[Start]

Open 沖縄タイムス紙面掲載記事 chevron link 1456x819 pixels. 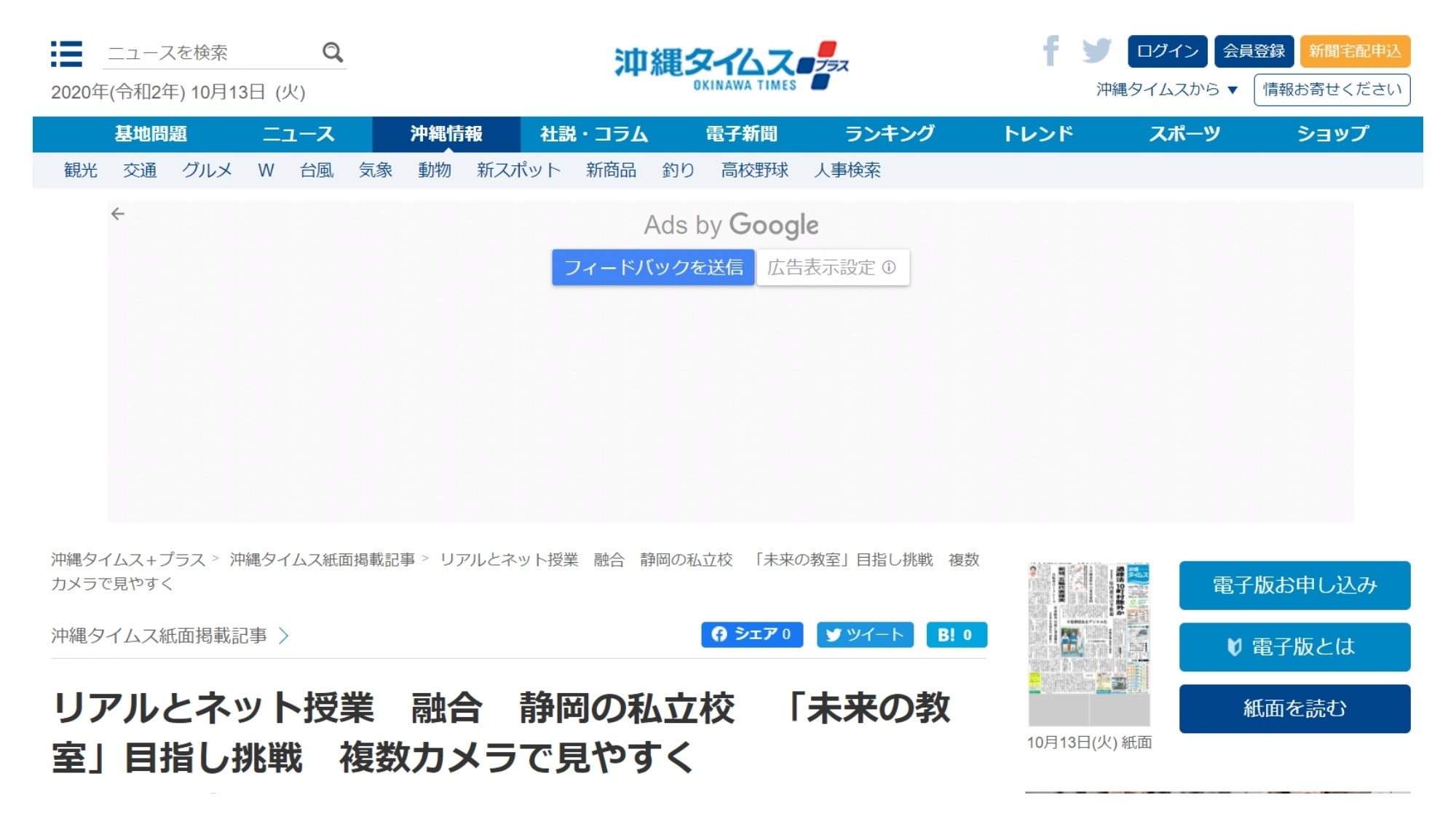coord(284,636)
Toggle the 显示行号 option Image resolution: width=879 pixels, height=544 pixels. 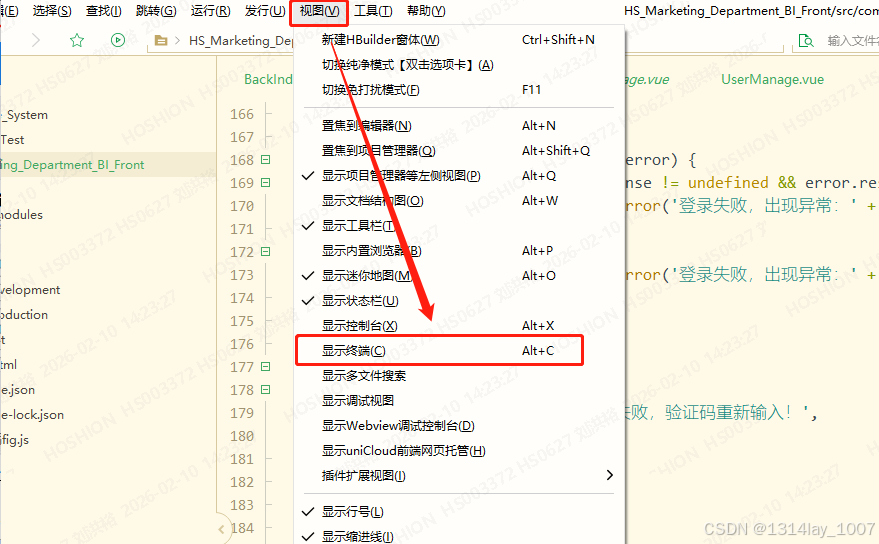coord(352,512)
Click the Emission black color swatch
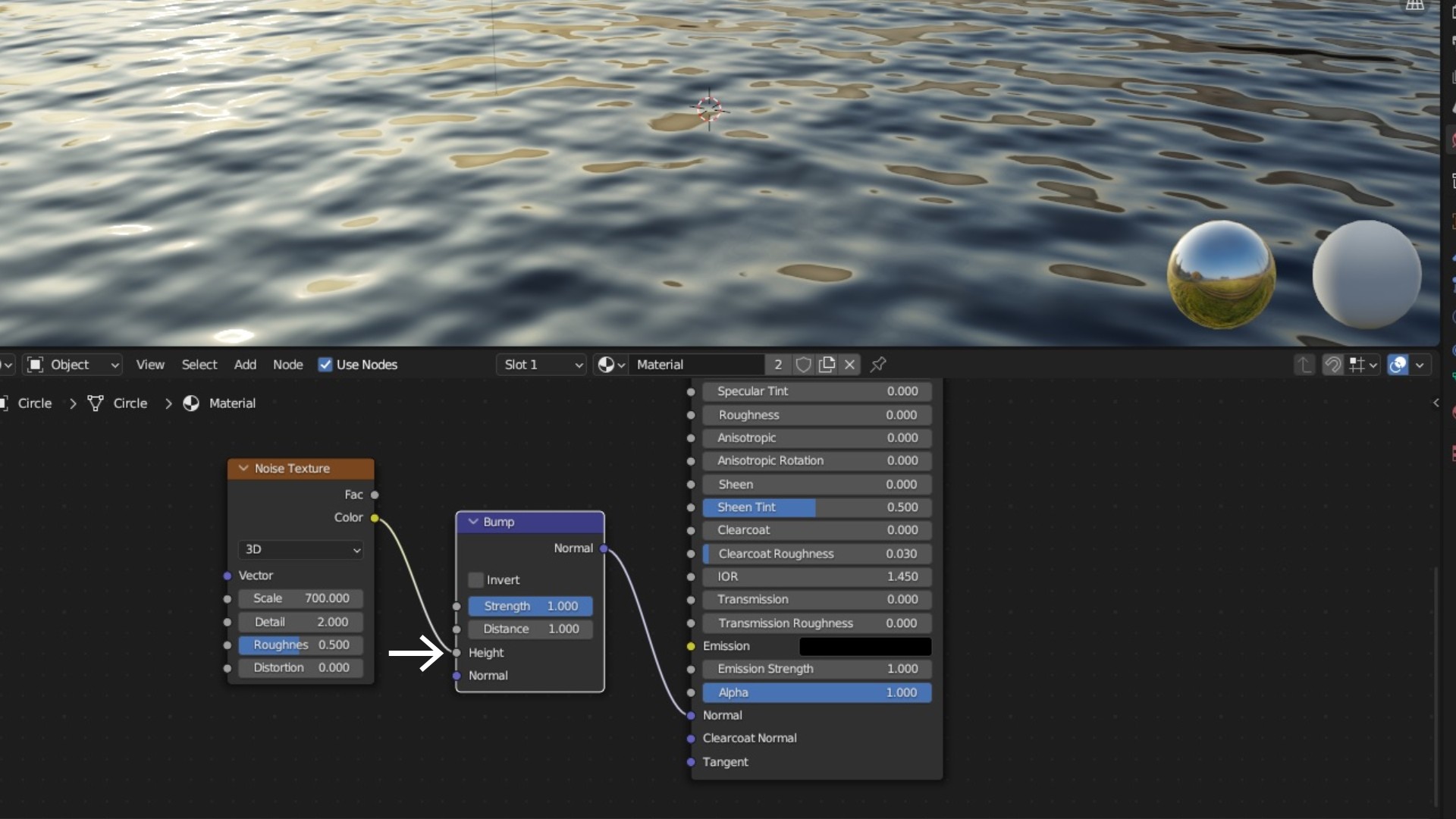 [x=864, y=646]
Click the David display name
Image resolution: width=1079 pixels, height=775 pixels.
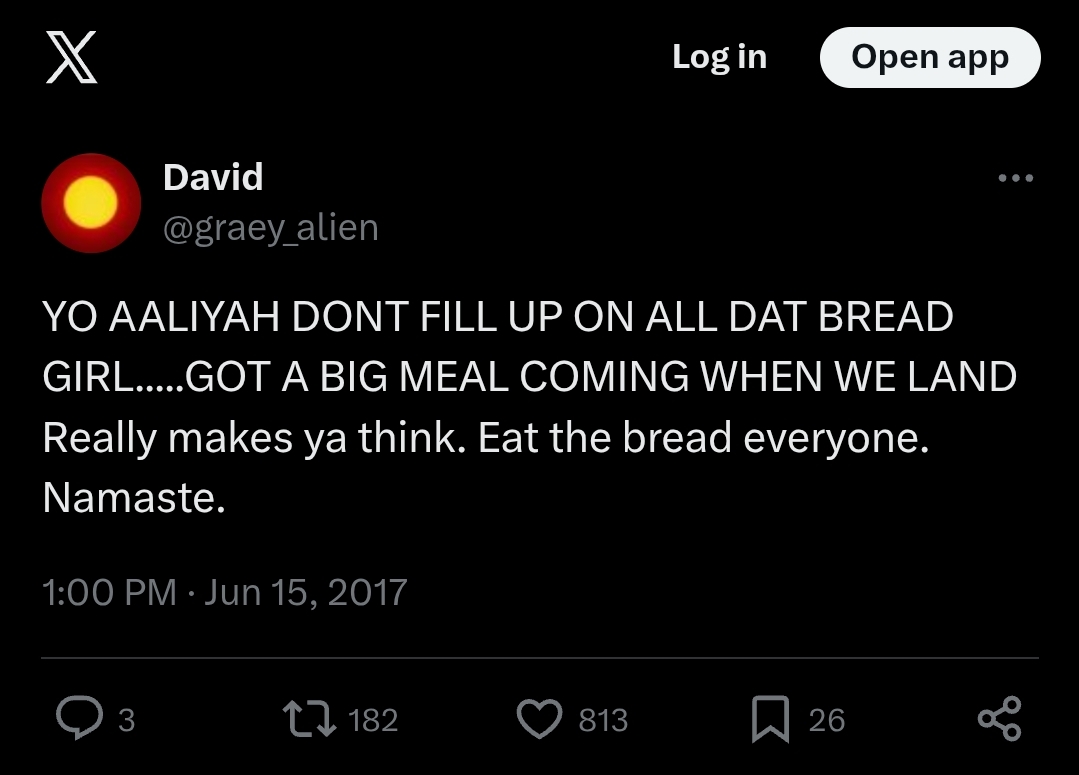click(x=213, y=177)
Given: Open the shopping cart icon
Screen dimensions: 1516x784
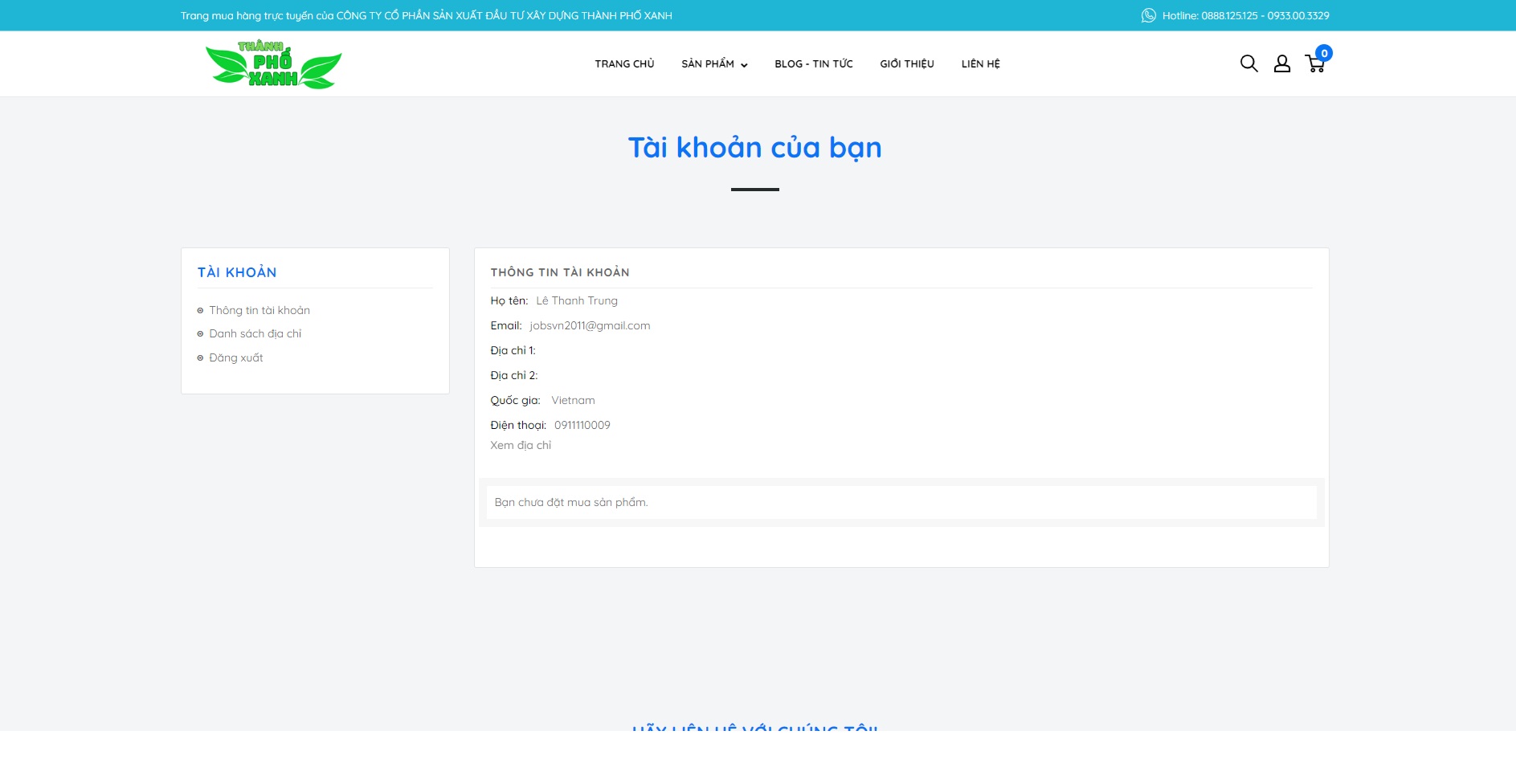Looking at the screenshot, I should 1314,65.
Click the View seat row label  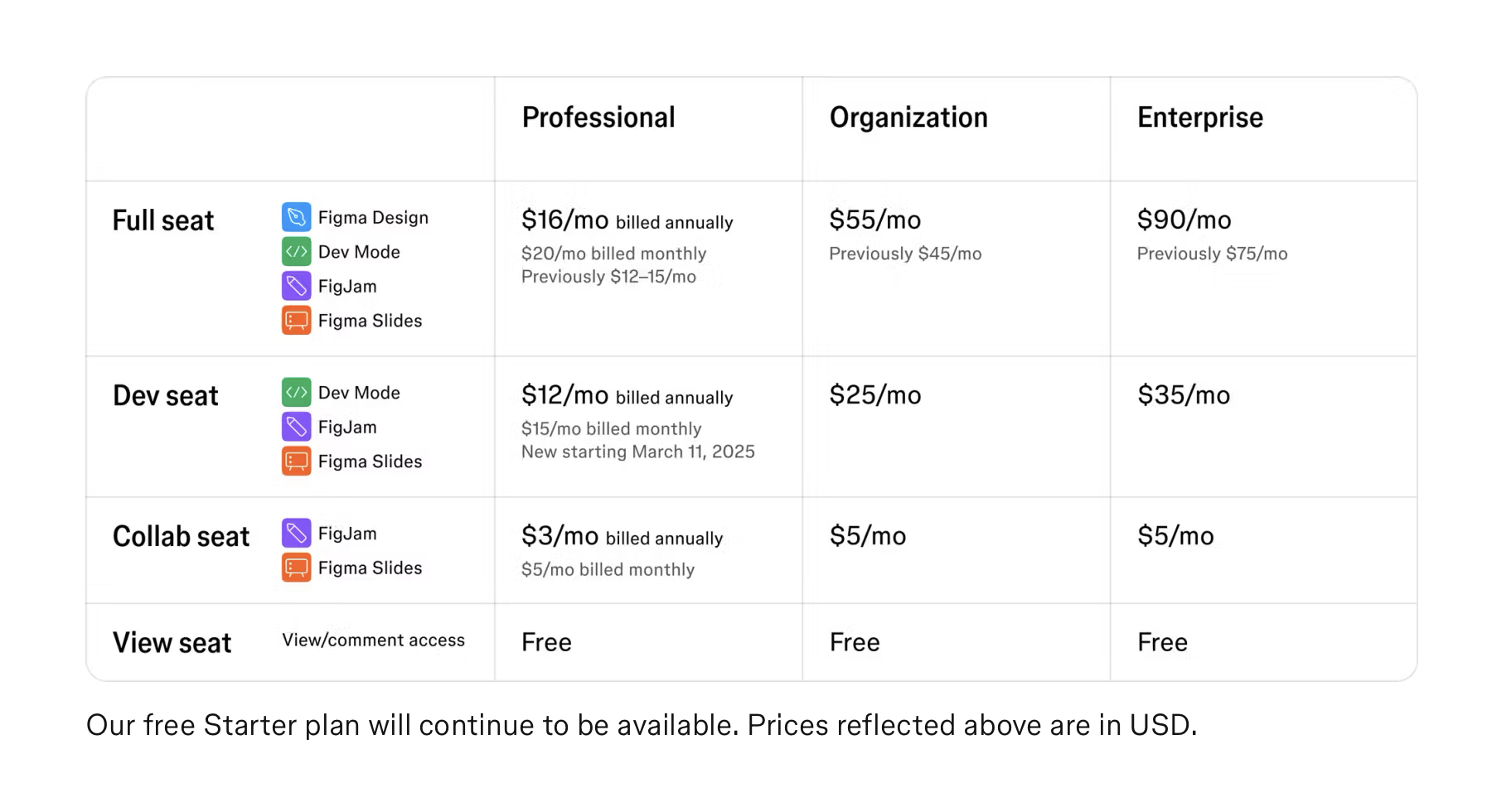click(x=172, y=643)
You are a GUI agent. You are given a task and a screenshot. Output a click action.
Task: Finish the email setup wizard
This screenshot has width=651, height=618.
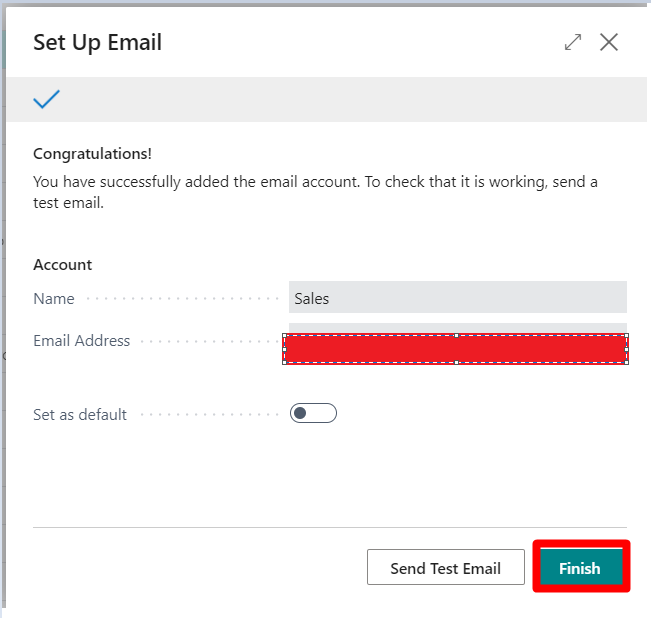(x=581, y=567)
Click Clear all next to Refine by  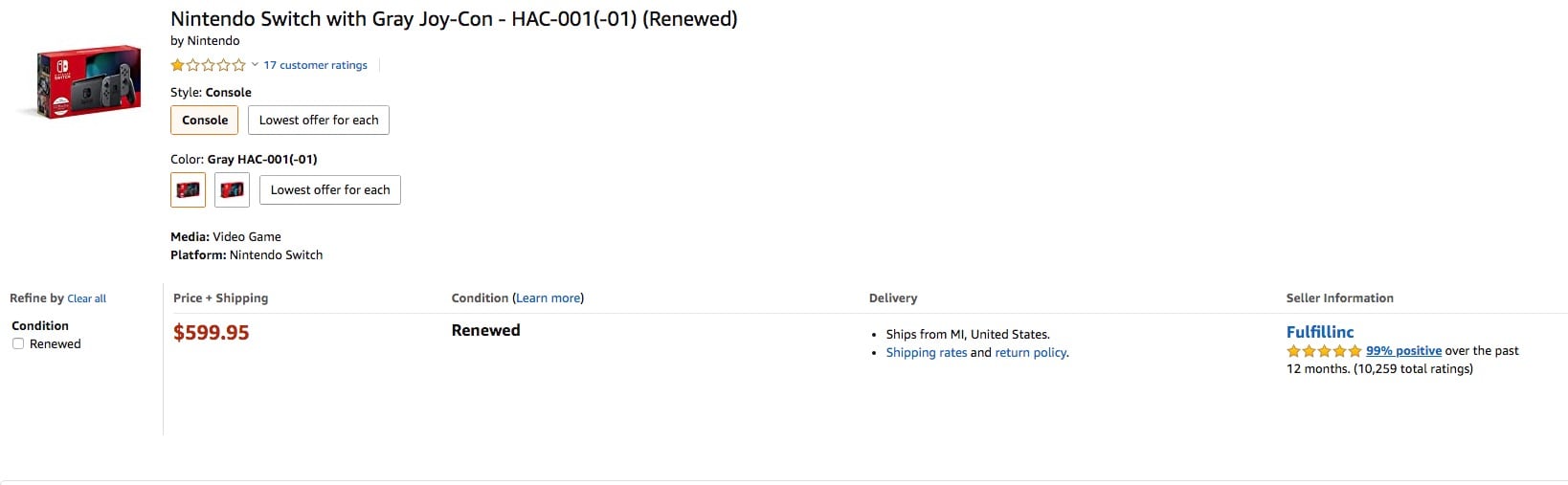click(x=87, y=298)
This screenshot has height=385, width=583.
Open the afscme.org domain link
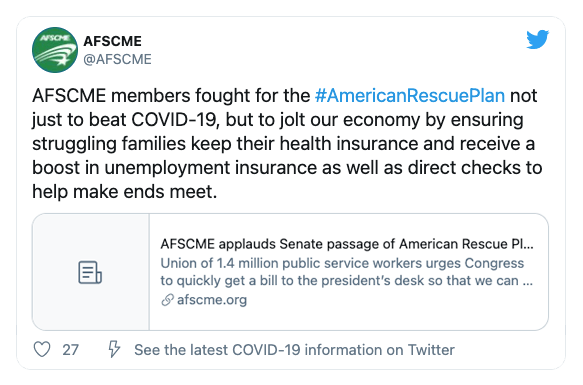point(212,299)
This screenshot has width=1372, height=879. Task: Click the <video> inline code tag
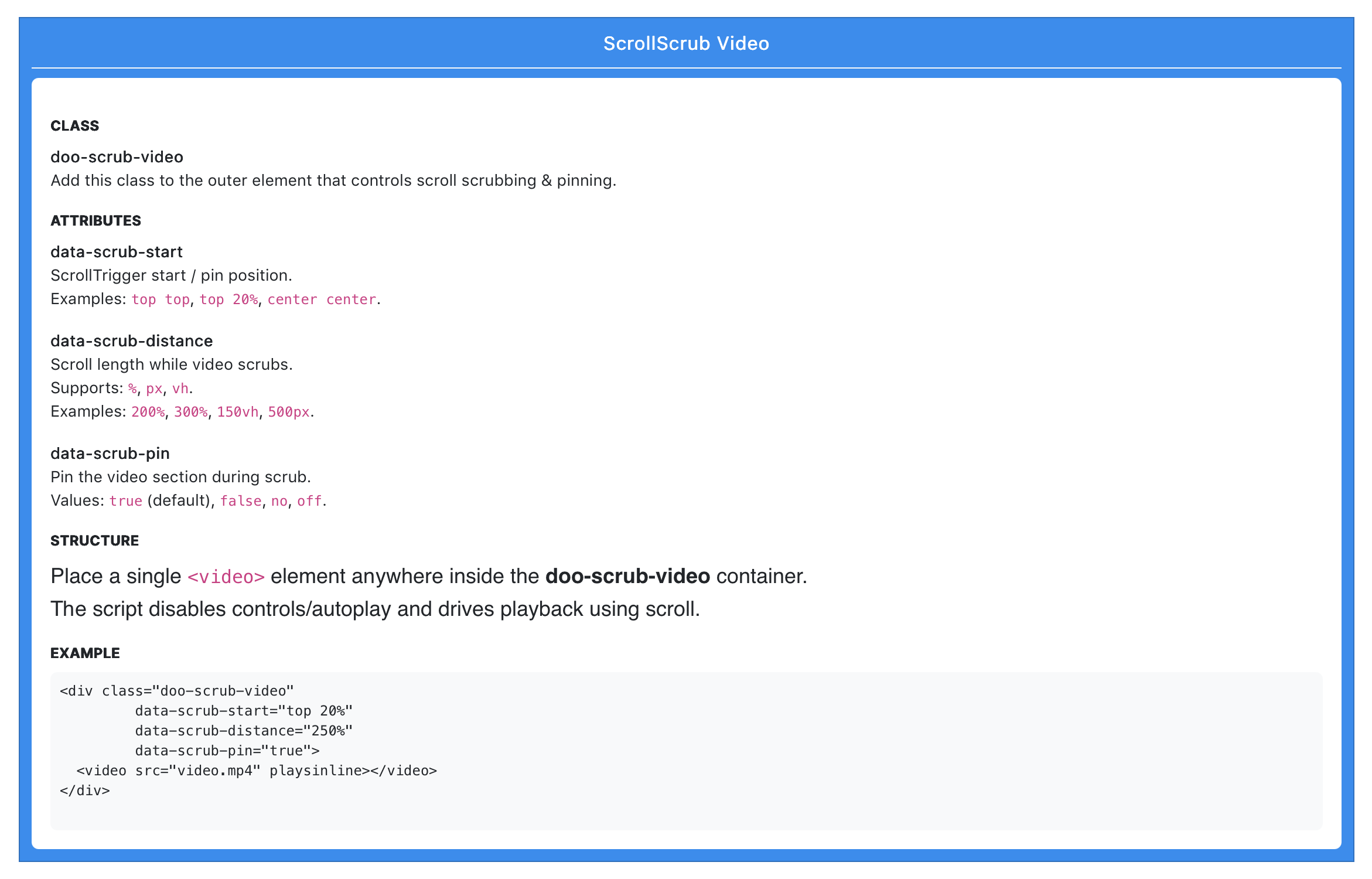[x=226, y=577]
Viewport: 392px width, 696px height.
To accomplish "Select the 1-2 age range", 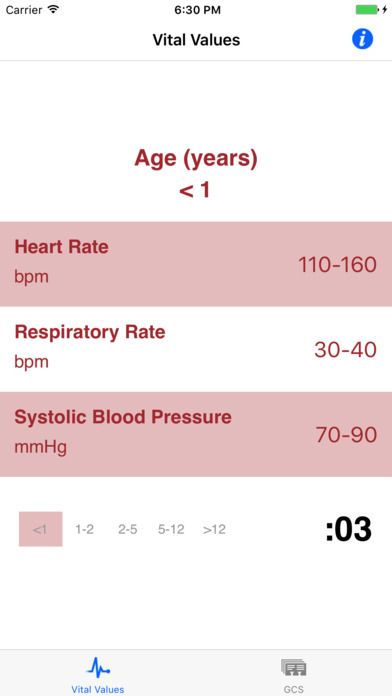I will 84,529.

[End]

**Request:** Gather every line of the data above that contains the word "This", treating uppercase and lowercase letters as different.

**Solution to the exercise:**
This screenshot has width=651, height=618.
This screenshot has height=385, width=583.
This screenshot has width=1372, height=879. Task: Click the <video> inline code tag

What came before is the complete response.